Бородин, стоя вполоборота к Андрею, вынул руки из карманов, внимательно осмотрел их зачем-то со всех сторон. А потом, не поворачивая головы, взглянул на Веселова, проговорил осторожно:

— Ну, чего в семье не бывает… Баба же, прикрикнешь в сердцах когда… Она уж и жаловаться побежала тебе…

— Никто мне не жаловался пока. Сам я не раз слышал ее вой, проходя мимо твоего дома…

— А может, она от радости плачет, — уже смелее огрызнулся Бородин.

— Ты брось, Григорий… У Аниски синяки не сходят с лица… Идет по улице — ветер шатает…

— Шатает, говоришь? — зло и угрюмо заговорил Григорий. — А тебе что за дело? Ты чего нос свой суешь в чужую семью?

— Ощетинился! Я же по-человечески с тобой, — попробовал возразить Веселов, но Григорий не стал его слушать.

— Суй свой нос в другое место… И живи со своей… хоть на руках носи ее, хоть на санках вози. А я уж как умею…

Дорого обошлось Аниске это непрошеное заступничество!

Немного поутих Григорий, вроде одумался после того, как у Аниски, почти в начале беременности, получился выкидыш.

— Бил бы… побольше, — тихо проговорила Аниска, когда он злобно прошипел, стоя над ней: «Эх, недотепа! Родить — и то не можешь!»

Она смотрела мимо него через окно на далекое небо, в котором качались жиденькие хлопья облаков.

— О-о!.. — простонал Григорий, грозя кому-то обоими кулаками: не то жене, не то самому себе.

После этого Григорий побои прекратил. И, словно объясняя Аниске свою милость, говорил не раз:

— Ладно, я подожду. Сына чтоб мне принесла. А будет девка — выброшу вас обеих к чертовой матери…

Аниска только ниже опускала голову.

* * *

В Локтях, как и в других селах, большинство мужиков, кто раньше, кто позже, вступили в коммуну. Но многие хозяйствовали единолично.

Григорий с Аниской каждую весну с полдесятины засевали пшеницей, садили огородишко. Летом дней за десять-двенадцать ставили на лугу небольшой стог сена с таким расчетом, чтобы хватило на зиму единственной лошаденке и корове. Если пахать и сеять волей-неволей приходилось рядом с локтинскими мужиками, с тем же Павлом Тумановым, то стог сена Григорий ставил всегда в стороне, в самом дальнем углу луга, хотя зимой и приходилось топтать к нему санную дорогу в одиночку. И жил Григорий в одиночку, сторонясь людей. За все время к нему ни разу никто не пришел в гости. И он ни к кому не ходил и Аниску не пускал.

Григорий присматривался к коммунарам, вслушивался в их горячие речи, но сам в разговоры никогда не вступал.

Только вернувшись домой, сообщал иногда Аниске:

— Вот те и коммуна! На дню у них семь пятниц. Сперва распределяли урожай поровну на каждый двор, а теперь по едокам…

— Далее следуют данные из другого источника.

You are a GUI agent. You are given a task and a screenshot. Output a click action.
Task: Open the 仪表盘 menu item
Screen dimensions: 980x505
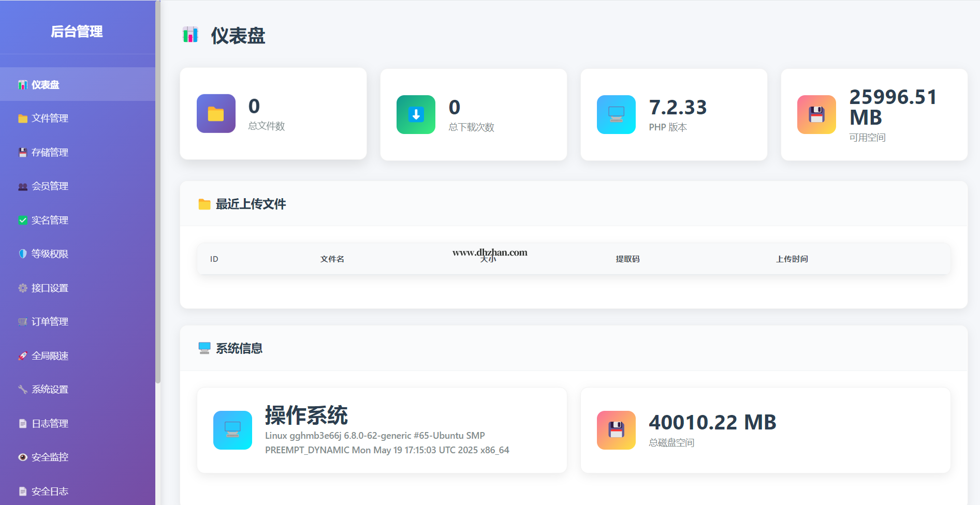click(46, 85)
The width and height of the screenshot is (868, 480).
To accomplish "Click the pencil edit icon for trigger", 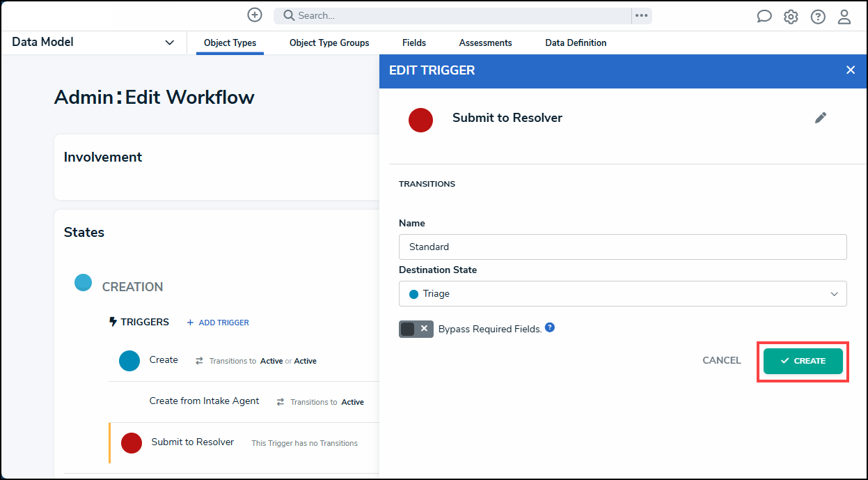I will tap(821, 118).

— Правильно, — отвечала Аниска, помолчав.

— Что правильно? Чего ты понимаешь?

— Я не понимаю, я так, по-своему соображаю: семь человек в семье или только двое-трое — разница. Как же поровну делить?

Григорий, видимо, улавливал в рассуждениях жены верную мысль и сердился:

— Помолчи-ка со своими соображениями! Вот попомни: перерешат они скоро еще крест-накрест.

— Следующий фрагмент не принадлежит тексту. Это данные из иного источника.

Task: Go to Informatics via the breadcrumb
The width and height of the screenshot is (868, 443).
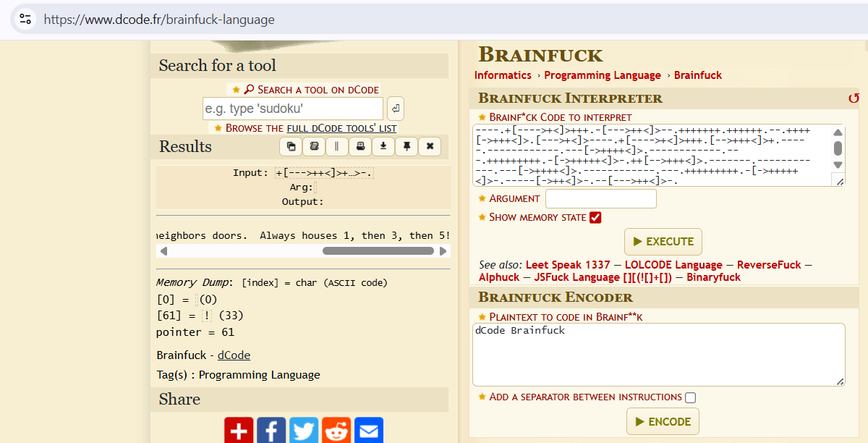Action: (x=503, y=75)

А через некоторое время торжествовал.

— Ага, что я говорил? Нынче уж не по едокам хлеб распределяют, а по списку Андрюхи Веселова. Сам, говорят, составил: тому столько-то, этому столько-то… Жи-сть!.. Ну, чего молчишь? Может, и тут соображаешь что?!

— Я кабы видела те списки… Может, кто хуже работал, кто лучше…

— Хуже, лучше… Найди у них правду! Себе-то, поди, нахапали, проставили в списке соответственно… А Ракитин еще: «Прибивайся к нам!..»

Однажды Анисья робко выговорила.

— А все-таки вместе бы… с людьми. А то живем, как… — но тотчас прикусила язык, увидев, как багровеет лицо Григория.

— Ишь ты! — прикрикнул Бородин. — Отошла?! Забыла?

Коммуна в Локтях отживала свой недолгий век. Каждую осень, при распределении зерна, у дома Лопатина, возле завозни, стоял шум. Каждый почему-то считал себя обиженным, обделенным, в чем-то убеждал Веселова, чего-то требовал. Григорий в такие дни с удовольствием втирался в толпу, слушал разговоры. Дома говорил Аниске:

— Посмотришь, весной развалится эта коммуна. Сейчас уже говорят мужики…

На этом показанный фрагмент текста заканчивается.